*Directions for this task:*
All lines in the records below that hold "previous" are to be shown.

Stored records

======

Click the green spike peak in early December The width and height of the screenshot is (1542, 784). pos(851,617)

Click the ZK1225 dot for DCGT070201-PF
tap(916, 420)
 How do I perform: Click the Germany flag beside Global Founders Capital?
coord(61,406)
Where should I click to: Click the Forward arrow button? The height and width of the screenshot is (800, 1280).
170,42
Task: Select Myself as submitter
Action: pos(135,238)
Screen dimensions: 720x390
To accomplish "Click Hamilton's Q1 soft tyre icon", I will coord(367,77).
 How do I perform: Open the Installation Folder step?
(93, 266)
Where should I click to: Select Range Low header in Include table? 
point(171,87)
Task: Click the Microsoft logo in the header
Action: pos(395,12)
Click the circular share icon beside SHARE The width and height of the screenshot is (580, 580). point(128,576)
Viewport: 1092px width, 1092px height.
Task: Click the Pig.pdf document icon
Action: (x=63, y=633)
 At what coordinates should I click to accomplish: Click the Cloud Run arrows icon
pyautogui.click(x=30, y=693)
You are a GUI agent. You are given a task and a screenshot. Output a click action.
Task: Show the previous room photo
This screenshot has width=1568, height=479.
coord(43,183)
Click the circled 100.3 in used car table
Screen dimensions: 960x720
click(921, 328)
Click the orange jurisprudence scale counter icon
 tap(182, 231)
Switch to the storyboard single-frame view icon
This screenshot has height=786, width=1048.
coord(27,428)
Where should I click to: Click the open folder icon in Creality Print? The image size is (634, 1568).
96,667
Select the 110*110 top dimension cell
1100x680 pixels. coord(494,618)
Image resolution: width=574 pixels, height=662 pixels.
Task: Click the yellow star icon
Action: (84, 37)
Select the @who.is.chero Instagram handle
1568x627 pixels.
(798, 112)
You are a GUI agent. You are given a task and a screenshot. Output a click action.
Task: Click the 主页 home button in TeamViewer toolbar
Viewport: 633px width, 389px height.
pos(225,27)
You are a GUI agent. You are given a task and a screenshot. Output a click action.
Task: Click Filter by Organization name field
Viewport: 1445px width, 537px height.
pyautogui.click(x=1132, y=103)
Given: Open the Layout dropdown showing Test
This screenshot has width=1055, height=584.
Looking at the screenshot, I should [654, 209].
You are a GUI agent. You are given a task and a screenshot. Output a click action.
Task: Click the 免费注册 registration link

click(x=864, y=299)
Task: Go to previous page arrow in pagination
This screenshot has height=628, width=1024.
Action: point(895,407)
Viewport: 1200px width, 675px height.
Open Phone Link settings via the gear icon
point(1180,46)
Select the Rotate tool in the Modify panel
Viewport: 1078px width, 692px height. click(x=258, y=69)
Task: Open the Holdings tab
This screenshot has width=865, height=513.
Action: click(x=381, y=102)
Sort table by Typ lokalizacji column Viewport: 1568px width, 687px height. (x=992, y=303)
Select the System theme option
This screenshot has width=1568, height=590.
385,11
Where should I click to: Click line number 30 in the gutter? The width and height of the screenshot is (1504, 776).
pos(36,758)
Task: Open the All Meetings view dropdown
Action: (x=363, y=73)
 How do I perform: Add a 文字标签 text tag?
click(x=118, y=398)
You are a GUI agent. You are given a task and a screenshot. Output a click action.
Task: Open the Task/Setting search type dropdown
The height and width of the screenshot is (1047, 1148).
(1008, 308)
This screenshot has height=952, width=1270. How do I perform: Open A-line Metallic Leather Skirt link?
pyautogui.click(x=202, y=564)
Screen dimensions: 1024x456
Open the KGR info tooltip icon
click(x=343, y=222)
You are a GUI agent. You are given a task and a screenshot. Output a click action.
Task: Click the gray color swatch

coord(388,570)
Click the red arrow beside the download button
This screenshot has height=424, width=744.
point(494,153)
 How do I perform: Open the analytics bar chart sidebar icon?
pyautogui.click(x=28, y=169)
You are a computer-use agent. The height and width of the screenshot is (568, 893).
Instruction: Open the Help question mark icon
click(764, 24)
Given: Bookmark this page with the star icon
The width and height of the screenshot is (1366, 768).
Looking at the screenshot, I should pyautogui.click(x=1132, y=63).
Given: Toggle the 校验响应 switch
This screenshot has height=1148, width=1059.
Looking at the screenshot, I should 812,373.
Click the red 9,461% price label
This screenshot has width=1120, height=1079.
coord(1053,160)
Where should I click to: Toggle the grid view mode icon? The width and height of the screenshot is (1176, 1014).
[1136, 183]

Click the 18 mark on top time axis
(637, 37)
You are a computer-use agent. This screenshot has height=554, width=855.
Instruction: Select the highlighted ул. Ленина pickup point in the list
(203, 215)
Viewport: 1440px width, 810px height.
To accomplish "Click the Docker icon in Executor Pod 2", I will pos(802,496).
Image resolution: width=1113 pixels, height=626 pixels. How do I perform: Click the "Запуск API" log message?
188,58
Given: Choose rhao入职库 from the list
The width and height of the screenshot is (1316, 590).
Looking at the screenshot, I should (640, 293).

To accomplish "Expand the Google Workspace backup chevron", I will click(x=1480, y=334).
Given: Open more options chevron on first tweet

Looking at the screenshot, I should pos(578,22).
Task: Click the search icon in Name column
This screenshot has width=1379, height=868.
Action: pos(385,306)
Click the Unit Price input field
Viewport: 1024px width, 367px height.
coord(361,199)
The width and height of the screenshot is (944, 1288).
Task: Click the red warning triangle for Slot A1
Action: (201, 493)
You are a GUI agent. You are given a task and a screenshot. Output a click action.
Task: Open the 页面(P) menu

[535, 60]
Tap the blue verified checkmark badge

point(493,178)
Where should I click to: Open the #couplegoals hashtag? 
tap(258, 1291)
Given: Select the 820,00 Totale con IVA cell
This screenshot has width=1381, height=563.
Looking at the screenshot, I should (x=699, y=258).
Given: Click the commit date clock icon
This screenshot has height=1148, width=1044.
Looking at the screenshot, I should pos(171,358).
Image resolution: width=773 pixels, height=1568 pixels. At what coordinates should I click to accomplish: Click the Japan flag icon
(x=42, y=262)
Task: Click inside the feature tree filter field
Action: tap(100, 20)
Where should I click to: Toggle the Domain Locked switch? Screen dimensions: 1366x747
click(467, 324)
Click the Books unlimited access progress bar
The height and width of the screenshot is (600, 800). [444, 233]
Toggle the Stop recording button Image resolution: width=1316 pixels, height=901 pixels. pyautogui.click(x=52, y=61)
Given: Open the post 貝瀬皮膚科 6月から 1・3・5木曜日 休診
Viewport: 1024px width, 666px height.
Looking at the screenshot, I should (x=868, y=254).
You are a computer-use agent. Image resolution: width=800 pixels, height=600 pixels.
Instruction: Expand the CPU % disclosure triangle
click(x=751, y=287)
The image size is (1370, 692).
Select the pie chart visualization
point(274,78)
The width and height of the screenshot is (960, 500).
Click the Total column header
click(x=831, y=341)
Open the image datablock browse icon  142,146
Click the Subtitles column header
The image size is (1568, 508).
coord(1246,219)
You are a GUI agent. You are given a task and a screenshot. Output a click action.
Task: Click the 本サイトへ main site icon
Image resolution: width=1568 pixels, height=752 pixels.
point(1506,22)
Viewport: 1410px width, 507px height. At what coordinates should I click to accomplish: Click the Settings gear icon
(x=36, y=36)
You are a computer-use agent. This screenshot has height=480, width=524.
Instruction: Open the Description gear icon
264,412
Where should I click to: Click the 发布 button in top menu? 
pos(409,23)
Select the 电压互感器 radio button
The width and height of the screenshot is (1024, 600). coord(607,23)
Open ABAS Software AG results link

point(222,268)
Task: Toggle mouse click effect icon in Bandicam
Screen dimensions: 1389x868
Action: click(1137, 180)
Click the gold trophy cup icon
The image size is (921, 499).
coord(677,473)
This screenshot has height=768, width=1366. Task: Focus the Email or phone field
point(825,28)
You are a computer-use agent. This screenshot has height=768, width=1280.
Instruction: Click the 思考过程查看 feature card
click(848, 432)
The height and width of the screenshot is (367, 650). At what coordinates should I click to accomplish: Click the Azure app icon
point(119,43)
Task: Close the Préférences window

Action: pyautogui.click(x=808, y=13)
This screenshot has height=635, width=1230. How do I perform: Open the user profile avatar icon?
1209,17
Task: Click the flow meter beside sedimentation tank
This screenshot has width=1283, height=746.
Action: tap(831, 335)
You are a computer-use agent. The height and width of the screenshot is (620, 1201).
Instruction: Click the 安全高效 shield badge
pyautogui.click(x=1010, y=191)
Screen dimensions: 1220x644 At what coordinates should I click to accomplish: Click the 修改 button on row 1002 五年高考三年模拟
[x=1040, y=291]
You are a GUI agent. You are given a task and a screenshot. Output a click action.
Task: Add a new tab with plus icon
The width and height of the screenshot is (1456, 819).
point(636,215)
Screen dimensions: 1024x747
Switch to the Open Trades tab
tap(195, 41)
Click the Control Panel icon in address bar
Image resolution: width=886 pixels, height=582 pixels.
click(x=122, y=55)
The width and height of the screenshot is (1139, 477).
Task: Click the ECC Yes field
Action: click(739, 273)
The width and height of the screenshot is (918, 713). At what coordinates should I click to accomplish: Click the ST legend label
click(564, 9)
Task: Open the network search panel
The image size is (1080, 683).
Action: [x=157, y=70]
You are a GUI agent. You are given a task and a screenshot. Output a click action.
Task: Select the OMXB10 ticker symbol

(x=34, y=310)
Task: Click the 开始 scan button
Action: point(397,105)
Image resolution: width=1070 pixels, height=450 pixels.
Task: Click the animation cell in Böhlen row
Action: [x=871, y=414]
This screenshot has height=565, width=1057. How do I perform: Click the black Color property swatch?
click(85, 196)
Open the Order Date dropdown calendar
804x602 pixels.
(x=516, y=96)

======

*Task output:*
Task: Show the previous room photo
Task: Go to previous page arrow in pagination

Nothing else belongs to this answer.